Heartbroken

Recently getting dumped by the cheater hurts; no other pain hurts more. The story of my feelings begins here.

It begins in October, with a queasy feeling tightening knot in the stomach. Something is going to happen, something with me, with someone I know or even someone I could say the love of my life. Not knowing what was going to happen; I lived day by day working and doing my best to figure what it was. Soon it hit me HARD. The day the person was leaving for a tournament for the National Team she had her mind set and ready to go. To put it into perspective, have you ever had a gut feeling so intense you want to puke? Or a feeling so strong that it’s true when the answer reveals itself? That’s how it felt. Wanting so hard to warn her actions I let it be because there was a strong sense of trust. A week later, she cuts the tie with me and says it’s not working out because we aren’t connecting. Wait,… what?!? It is or is it not connecting? You were the one that stopped replying me! You were the one who kept distancing yourself… I even offered to make it work, to talk about it and also have things work in her favor. But of course, once someone has had their mindset for something they are driven to execute. It turns out she lied to her friends about us breaking up and lies about her not being in a relationship and turns out she has been reciprocating actions to what the guy did to her. It turns out she cheated on me (to make it as evident as possible) then dumps me.

I didn’t know how to process this new information and became lost. The sense of self-disappears and questions begin to flood my mind. What if it’s my fault? Am I inadequate? What makes that guy better than me? What did I do to deserve this? Is it her? Is she following her heart? Or was she doing it for validation of herself being? What is it that I could have done to change it? Did she plan this the whole time? Is she the one who’s been playing me the entire time? Why can someone I loved so much and was planning to marry, do this to me? She knew how much I loved her, how much I would do to let her be who she is and try to better each other day by day.

This feeling from the beginning begins to sink in. Not knowing what to do still, I was unable to focus. The feeling of being empty, hurt, lost confused and thousands of other emotions continue to burn deep into my memory. Like no other to feel betrayed by someone you trust, someone you love and someone you thought could be with forever. The thought of them being together just refueled the pain. What made it worse was when photos came up surfacing that they are holding together like a couple, they were a couple and doing everything together.

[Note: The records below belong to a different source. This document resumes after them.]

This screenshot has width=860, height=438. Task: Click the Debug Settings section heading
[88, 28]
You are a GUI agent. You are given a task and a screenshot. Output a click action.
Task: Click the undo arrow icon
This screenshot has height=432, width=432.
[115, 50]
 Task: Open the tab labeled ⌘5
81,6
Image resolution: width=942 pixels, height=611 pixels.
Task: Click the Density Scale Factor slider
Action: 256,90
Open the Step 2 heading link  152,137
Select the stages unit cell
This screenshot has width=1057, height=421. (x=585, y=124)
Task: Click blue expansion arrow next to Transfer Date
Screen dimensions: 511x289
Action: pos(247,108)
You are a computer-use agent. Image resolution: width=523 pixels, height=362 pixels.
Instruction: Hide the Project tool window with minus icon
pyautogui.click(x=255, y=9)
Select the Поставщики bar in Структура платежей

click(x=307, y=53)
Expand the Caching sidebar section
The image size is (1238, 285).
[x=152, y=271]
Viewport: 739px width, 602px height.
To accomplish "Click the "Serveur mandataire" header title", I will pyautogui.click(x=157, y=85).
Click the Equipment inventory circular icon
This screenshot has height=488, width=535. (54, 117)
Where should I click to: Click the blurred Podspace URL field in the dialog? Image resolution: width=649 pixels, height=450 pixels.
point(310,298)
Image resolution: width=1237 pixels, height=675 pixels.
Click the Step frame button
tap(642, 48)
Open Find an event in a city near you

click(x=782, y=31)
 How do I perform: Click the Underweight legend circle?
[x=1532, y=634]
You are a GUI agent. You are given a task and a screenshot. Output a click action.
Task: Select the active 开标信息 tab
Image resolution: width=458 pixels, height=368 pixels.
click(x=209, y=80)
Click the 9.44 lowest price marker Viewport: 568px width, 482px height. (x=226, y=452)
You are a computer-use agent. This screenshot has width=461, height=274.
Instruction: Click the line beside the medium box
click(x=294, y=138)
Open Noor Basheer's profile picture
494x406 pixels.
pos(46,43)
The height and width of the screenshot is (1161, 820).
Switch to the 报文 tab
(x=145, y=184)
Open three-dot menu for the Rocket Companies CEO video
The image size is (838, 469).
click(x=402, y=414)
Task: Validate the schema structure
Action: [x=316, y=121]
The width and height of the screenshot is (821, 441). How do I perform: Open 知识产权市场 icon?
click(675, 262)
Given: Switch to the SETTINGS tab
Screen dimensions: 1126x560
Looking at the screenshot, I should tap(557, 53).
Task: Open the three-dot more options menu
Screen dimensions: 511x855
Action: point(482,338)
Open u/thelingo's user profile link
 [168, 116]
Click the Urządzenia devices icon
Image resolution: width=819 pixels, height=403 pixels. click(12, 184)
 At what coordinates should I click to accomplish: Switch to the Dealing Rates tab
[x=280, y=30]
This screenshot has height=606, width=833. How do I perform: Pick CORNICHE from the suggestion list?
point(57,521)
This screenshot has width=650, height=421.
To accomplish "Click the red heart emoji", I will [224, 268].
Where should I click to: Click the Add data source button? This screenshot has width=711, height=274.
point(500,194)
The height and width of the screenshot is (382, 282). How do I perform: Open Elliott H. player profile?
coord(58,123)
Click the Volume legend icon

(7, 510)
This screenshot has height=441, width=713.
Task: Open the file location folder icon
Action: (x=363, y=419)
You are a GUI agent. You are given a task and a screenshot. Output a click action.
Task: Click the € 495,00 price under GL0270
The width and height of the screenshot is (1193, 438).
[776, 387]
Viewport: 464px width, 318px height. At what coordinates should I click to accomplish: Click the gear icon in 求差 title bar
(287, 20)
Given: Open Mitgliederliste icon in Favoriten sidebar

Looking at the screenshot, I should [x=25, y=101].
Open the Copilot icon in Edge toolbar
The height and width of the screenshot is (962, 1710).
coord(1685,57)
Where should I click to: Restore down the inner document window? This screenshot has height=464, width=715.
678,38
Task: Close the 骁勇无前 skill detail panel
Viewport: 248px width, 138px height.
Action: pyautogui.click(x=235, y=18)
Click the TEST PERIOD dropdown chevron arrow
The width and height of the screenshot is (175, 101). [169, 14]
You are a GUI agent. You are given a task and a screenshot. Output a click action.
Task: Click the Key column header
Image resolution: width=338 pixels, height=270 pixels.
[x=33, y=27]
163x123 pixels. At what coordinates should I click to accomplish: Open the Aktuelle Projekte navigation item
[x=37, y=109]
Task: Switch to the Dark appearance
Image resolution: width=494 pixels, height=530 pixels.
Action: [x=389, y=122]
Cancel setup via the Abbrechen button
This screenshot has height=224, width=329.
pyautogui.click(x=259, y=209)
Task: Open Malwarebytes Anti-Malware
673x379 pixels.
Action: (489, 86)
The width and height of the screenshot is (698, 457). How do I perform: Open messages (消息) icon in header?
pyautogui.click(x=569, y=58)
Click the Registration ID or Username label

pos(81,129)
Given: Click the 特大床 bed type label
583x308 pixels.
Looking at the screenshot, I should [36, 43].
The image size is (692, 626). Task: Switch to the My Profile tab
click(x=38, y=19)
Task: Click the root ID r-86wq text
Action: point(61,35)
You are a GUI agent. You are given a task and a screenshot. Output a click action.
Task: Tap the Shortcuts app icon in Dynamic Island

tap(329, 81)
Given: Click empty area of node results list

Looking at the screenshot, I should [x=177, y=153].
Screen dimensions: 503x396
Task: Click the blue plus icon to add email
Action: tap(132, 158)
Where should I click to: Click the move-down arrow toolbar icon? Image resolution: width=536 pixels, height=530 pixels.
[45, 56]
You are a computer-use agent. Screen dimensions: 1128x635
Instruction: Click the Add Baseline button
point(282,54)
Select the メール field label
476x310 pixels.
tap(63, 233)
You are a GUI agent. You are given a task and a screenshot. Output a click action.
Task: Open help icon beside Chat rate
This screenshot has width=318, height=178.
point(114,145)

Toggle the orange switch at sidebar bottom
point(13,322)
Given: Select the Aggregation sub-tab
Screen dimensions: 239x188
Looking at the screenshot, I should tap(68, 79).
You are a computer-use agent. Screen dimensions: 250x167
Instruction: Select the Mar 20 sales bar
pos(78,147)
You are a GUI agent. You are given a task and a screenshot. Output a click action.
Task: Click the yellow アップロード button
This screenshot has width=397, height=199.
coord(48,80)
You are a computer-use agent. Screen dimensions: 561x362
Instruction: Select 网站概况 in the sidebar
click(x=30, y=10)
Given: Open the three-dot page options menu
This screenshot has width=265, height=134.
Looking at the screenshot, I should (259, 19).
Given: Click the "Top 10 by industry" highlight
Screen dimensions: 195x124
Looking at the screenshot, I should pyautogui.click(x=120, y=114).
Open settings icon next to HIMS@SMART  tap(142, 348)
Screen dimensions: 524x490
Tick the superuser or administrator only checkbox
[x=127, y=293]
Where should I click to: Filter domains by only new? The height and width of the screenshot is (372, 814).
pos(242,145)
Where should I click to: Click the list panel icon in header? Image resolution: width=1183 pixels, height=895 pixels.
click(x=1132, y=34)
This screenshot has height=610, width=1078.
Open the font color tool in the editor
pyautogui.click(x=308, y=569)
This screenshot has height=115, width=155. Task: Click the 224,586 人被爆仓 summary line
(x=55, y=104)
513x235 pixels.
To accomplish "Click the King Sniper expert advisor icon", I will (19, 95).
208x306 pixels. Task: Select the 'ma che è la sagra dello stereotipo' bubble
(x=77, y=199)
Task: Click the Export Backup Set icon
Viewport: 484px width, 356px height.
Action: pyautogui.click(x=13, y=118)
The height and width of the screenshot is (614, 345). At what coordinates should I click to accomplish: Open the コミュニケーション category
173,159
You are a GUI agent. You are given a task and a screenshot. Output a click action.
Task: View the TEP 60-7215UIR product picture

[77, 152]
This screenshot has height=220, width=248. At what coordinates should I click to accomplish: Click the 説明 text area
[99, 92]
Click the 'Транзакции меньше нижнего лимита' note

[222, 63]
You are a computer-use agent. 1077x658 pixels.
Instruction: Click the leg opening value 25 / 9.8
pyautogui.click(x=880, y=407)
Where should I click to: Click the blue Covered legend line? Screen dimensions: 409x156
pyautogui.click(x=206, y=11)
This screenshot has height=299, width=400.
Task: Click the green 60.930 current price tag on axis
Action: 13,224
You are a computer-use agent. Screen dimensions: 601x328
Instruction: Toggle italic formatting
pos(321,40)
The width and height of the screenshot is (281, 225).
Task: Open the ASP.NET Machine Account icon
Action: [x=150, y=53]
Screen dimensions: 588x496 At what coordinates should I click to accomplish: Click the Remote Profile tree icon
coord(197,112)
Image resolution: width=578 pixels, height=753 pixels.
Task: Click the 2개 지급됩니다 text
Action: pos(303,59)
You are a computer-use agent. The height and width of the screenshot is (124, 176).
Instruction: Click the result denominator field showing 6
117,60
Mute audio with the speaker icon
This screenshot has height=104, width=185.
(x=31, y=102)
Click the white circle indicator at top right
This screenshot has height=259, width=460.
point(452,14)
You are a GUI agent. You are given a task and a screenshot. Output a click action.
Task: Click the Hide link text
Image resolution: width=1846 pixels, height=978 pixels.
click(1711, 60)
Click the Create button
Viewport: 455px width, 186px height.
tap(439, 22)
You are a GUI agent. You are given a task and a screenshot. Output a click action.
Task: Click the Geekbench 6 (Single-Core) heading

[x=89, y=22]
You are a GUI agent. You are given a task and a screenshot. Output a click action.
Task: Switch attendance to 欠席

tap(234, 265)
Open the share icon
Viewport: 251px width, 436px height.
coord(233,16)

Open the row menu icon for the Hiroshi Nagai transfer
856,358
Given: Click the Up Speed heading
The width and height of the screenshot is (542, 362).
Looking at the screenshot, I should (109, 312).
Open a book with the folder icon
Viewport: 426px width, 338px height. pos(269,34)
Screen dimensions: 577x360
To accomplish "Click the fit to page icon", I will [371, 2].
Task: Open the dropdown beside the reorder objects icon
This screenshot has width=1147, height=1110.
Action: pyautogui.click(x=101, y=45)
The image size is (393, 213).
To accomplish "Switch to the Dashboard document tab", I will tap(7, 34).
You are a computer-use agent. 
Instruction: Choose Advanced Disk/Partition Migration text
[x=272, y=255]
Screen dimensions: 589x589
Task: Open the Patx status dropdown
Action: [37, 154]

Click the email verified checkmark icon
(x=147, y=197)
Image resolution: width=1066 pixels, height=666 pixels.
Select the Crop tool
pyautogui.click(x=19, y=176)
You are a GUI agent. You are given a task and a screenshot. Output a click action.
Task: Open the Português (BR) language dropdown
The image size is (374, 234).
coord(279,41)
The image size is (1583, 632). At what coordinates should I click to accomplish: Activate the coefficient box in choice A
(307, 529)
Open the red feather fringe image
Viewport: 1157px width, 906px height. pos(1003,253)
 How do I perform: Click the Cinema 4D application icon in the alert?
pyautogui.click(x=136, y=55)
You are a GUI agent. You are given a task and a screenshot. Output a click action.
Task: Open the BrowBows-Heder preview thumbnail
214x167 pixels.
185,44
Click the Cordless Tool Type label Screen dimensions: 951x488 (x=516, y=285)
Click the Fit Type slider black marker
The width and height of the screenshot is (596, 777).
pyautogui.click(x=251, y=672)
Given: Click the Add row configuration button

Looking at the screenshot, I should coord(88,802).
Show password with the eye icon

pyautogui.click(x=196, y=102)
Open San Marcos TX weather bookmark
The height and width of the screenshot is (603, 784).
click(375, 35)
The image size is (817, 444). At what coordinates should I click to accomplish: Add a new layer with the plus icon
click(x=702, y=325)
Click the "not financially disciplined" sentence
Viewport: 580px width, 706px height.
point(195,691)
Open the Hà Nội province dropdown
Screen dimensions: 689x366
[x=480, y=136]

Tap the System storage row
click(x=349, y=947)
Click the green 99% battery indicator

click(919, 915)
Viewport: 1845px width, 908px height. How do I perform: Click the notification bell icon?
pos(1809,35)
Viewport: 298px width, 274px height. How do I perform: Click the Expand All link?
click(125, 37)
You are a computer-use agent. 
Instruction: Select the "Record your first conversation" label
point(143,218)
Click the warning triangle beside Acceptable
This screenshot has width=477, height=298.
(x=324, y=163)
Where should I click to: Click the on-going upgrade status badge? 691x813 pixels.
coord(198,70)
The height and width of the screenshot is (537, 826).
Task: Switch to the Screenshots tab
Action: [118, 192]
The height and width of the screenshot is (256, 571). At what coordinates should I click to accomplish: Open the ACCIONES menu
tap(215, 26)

Finally being able to digest the information slowly, the feelings became more apparent. I began to lose my drive for anything from work, gym, or anything I had once found interest I had lost it all. There was no sense of self without my other half right? What is it that I can do without her? What is it that I cannot do without her? These questions and the ones from before begin to flood the gates once again. So frustrated with myself and her actions, I start to learn to accept that the truth is that she did you no justice. At the same time, she did you justice. The moral of her actions became murky for me. I began to create excuses for her actions for her feelings and why she left me. There was no real reason to develop such assumptions; I was only digging myself a hole into something worse.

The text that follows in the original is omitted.